3 The Burden of Rare Cancers
In Europe, based on the above definition (incidence <6/100,000/year), 22 % of all cancers diagnosed in the EU27 each year are rare. In absolute terms, this is slightly more than half a million new rare cancer cases each year. About 4,300,000 patients are living today in the European Union with a diagnosis of a rare cancer, 24 % of the total cancer prevalence. Essentially, all childhood cancers and most cancers (sarcomas and lymphomas) in persons aged up to 39 years were rare. From age 40 on, the common cancers (breast, prostate, colon, rectum and lung) became increasingly prominent. Average age at diagnosis was 60 years for rare cancers and 67 for common cancers.

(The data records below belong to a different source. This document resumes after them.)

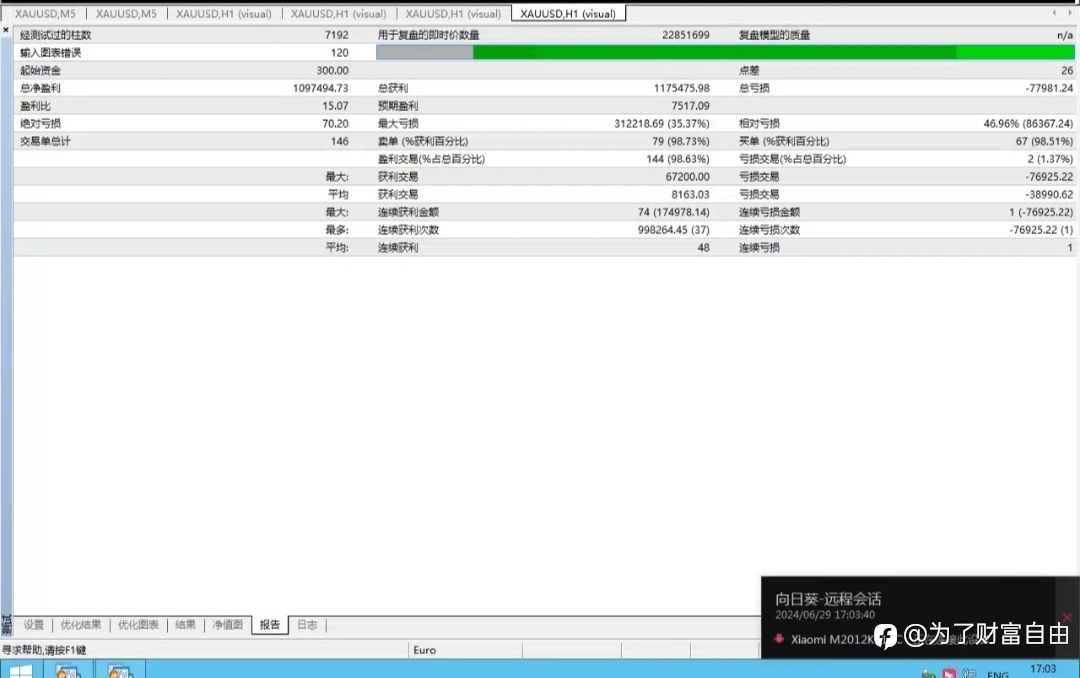
Task: Switch to first XAUUSD,M5 chart tab
Action: [x=45, y=14]
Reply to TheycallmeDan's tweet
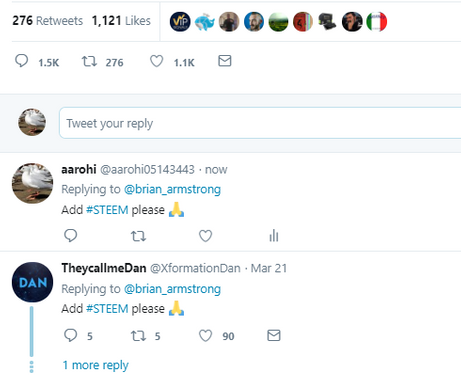Image resolution: width=461 pixels, height=380 pixels. pos(70,335)
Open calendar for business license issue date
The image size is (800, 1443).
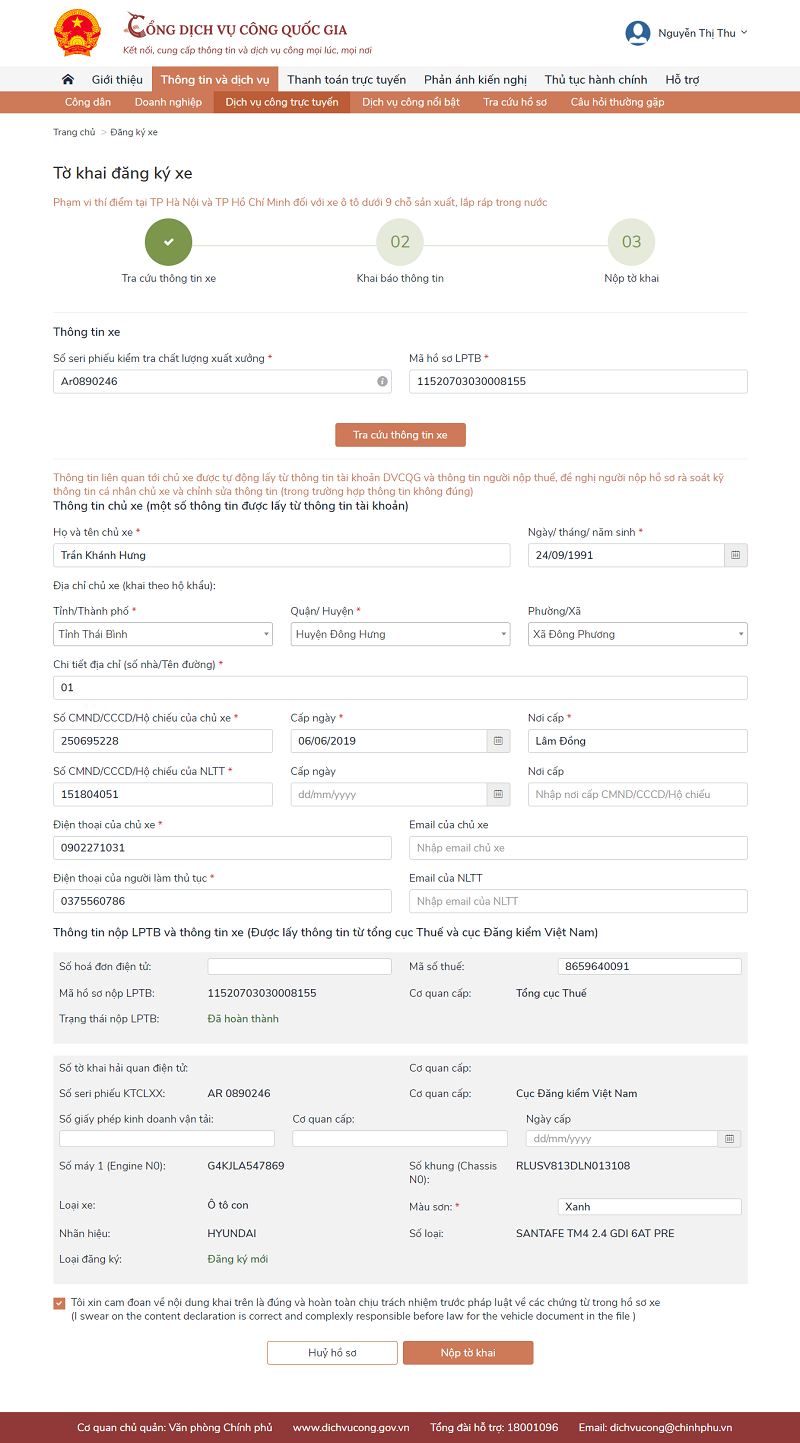click(x=730, y=1139)
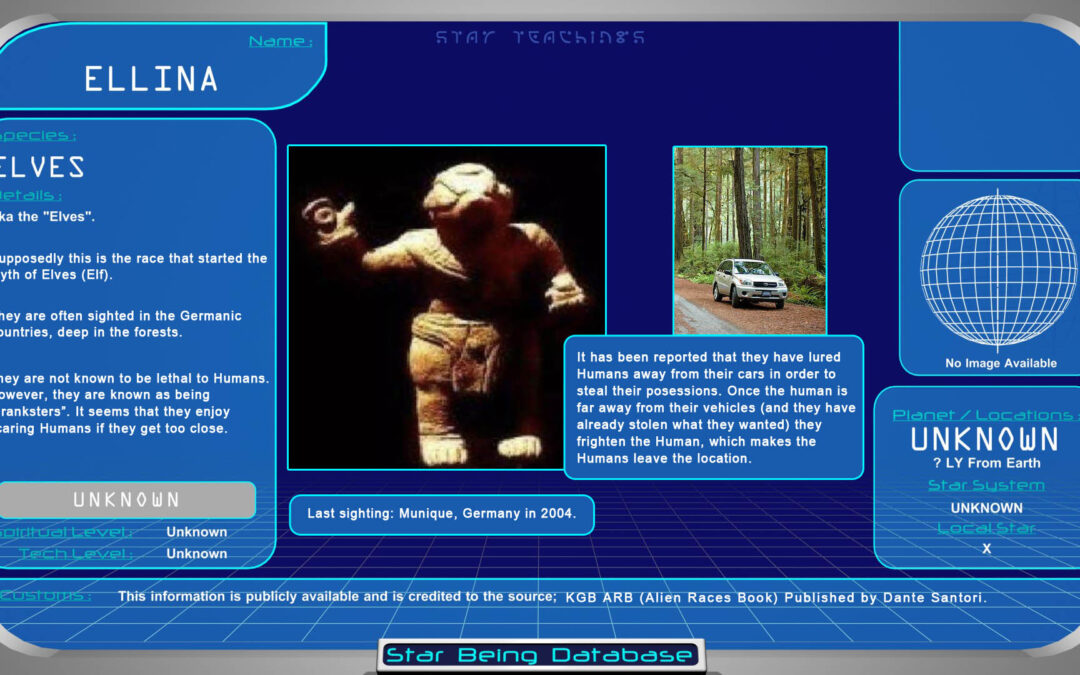
Task: Click the Local Star label
Action: point(986,528)
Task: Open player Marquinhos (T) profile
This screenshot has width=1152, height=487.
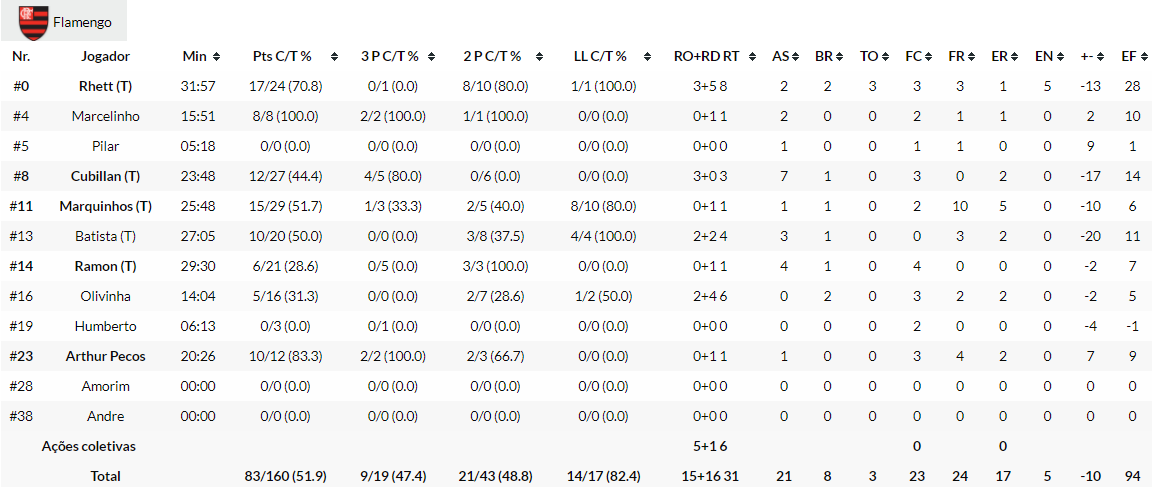Action: click(x=105, y=206)
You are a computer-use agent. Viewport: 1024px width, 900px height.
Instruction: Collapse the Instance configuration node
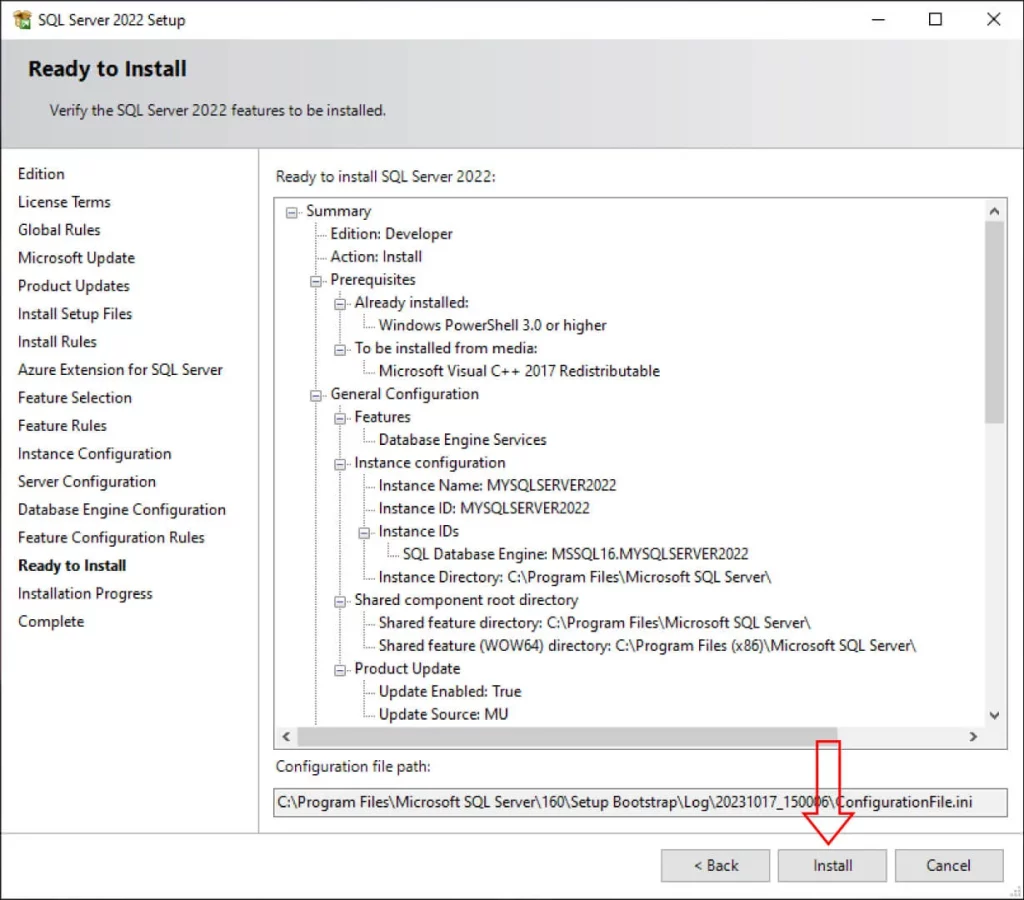tap(339, 463)
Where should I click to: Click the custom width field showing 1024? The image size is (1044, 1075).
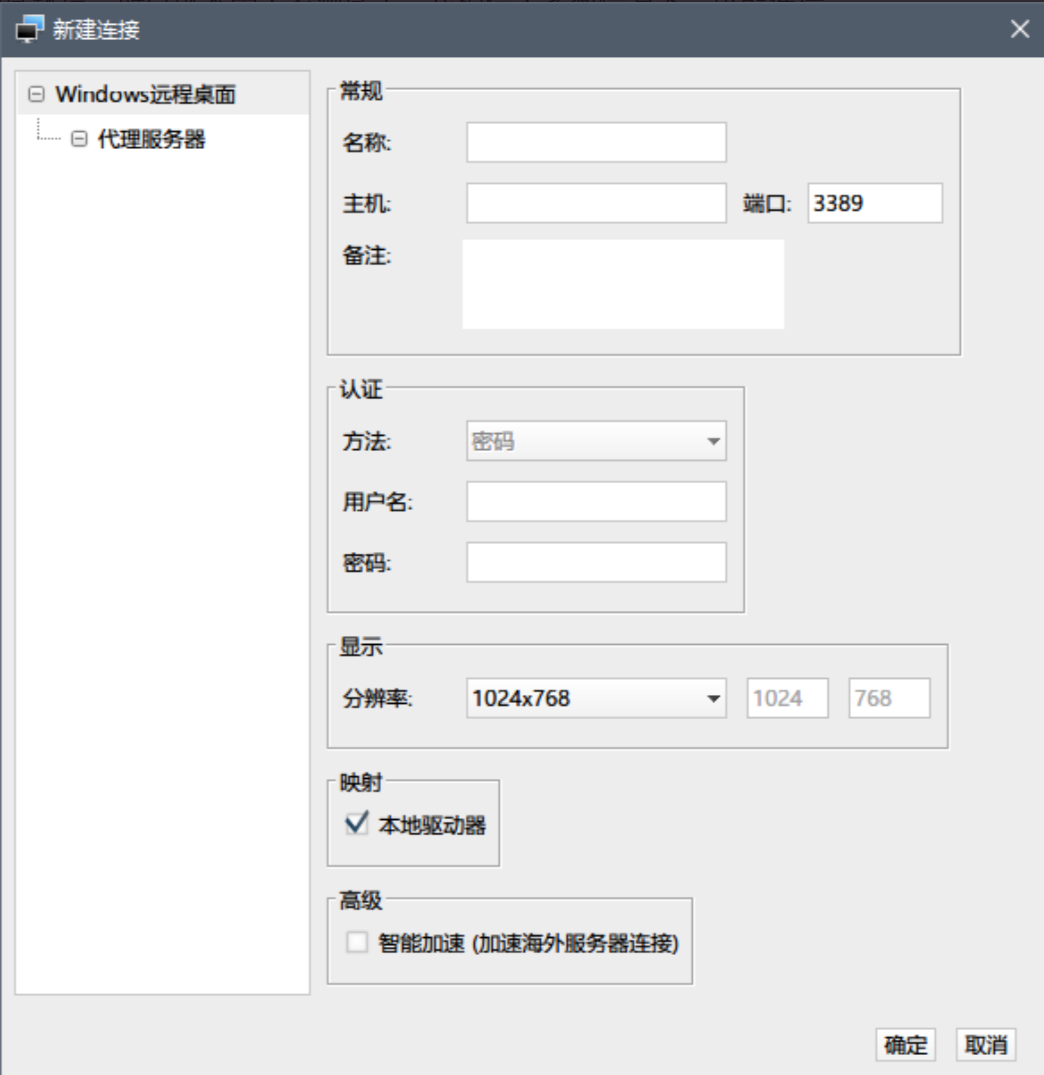pyautogui.click(x=788, y=698)
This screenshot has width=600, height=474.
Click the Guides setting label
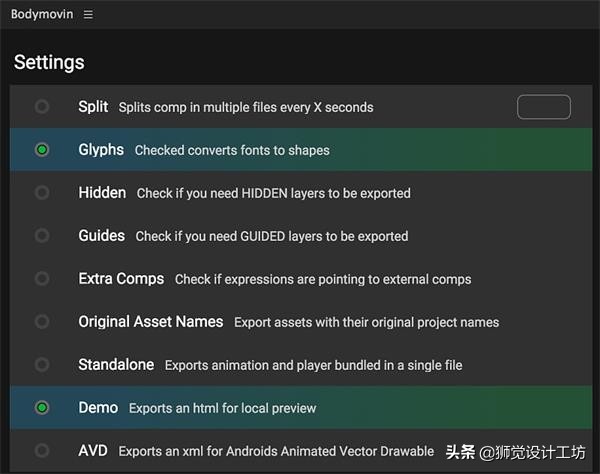pyautogui.click(x=101, y=235)
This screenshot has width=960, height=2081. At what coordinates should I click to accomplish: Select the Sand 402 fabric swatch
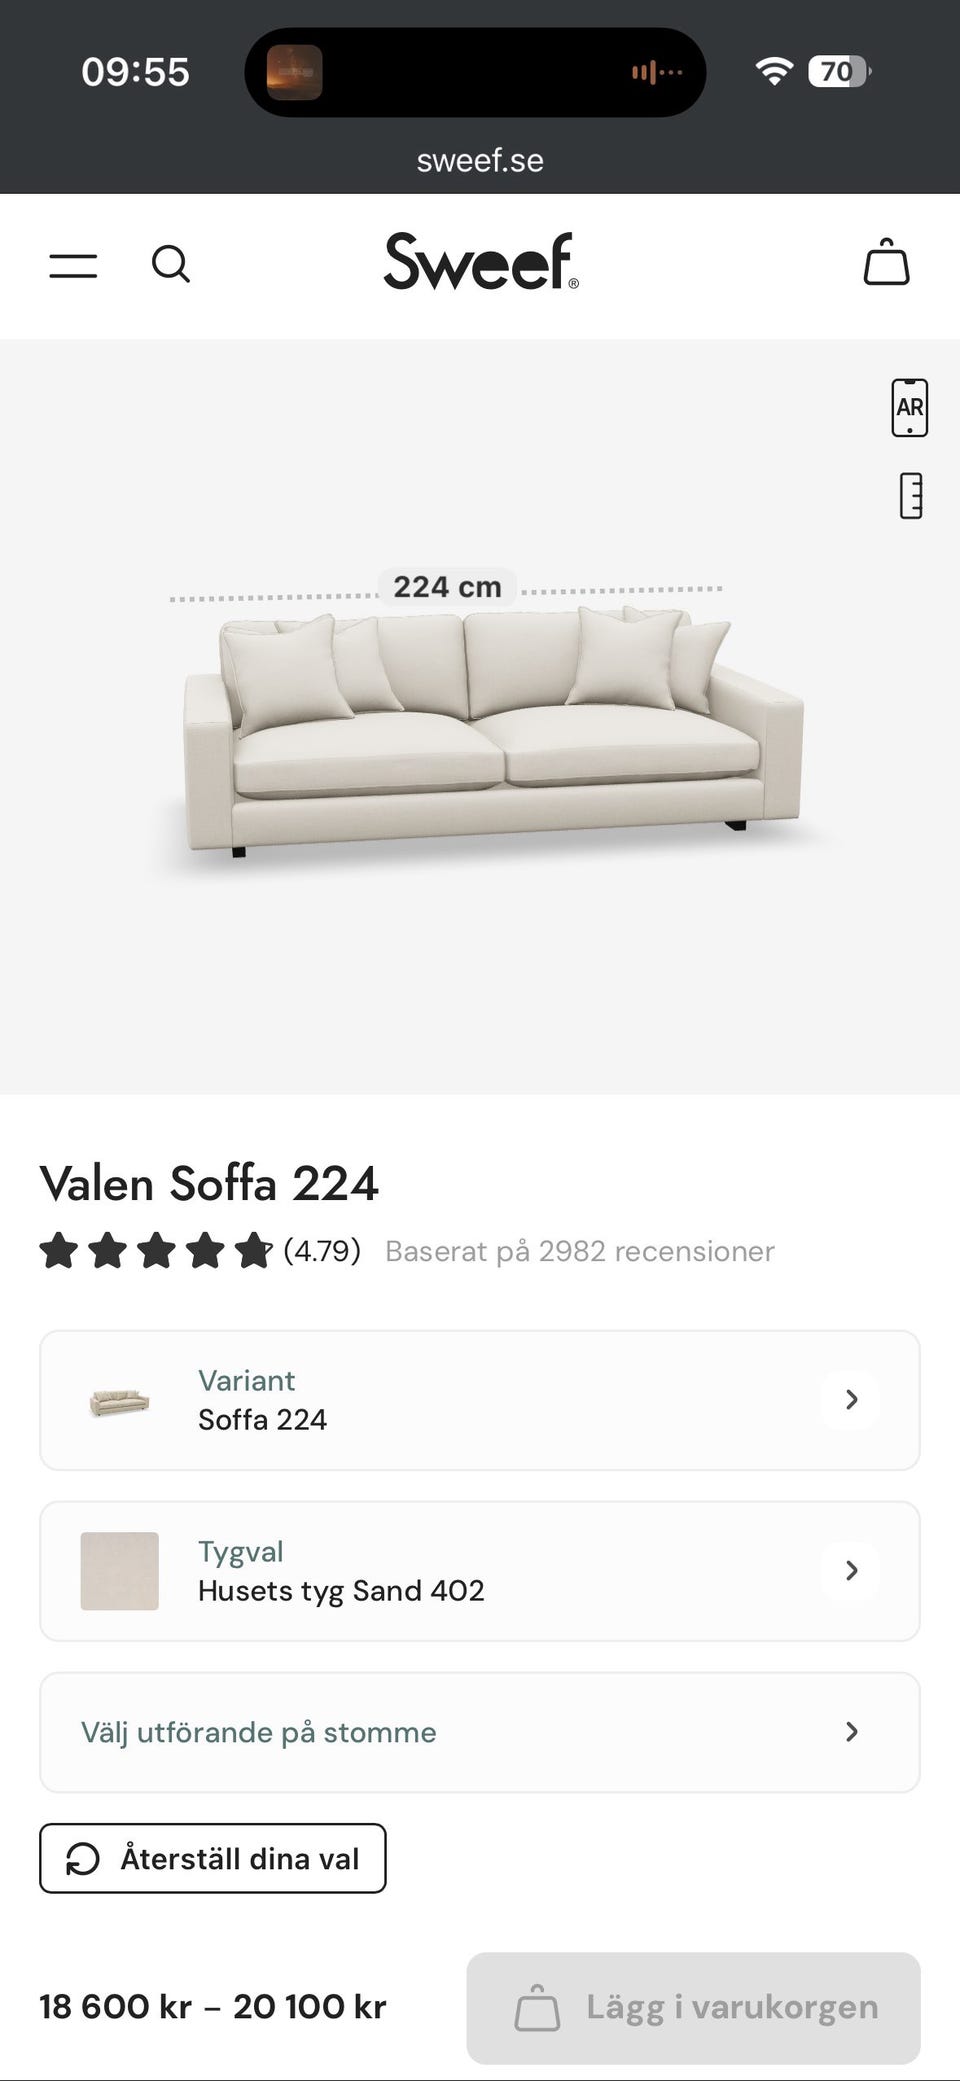[x=119, y=1571]
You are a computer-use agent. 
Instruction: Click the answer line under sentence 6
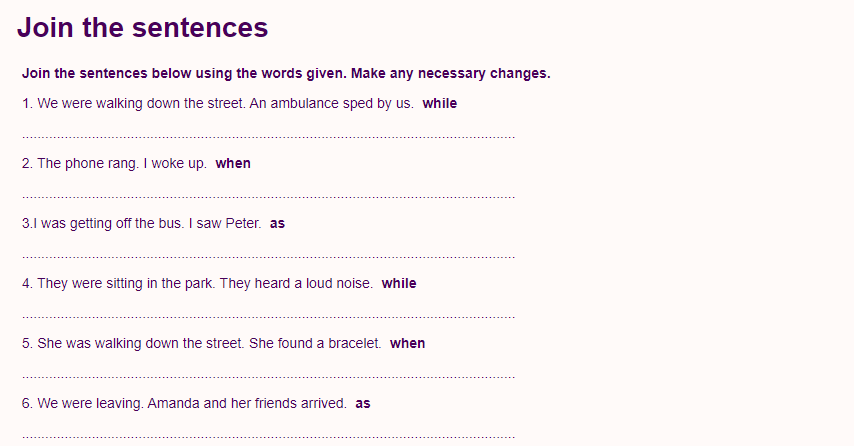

Rare cancers had, on average, worse relative survival than common cancers. Five-year relative survival was 47 and 65 % (Fig. 1) for rare and common cancers, respectively. Survival differences between rare and common cancers were small 1 year after diagnosis, but survival for rare cancers declined more markedly thereafter, suggesting that less effective treatment, and not later stage at diagnosis, is the main determinant of the poorer survival for rare cancers. Five-year survival was similarly high for both rare and common cancers in children and young adults (up to 39 years), but survival for rare cancers fell increasingly behind that of common cancers as age of diagnosis increased. Most cancers in children and young adults were rare embryonal or haematological types, for which effective treatments are available. In older patients, most of the rare cancers were rare epithelial forms, for which therapies are not as effective as for the rare paediatric cancers.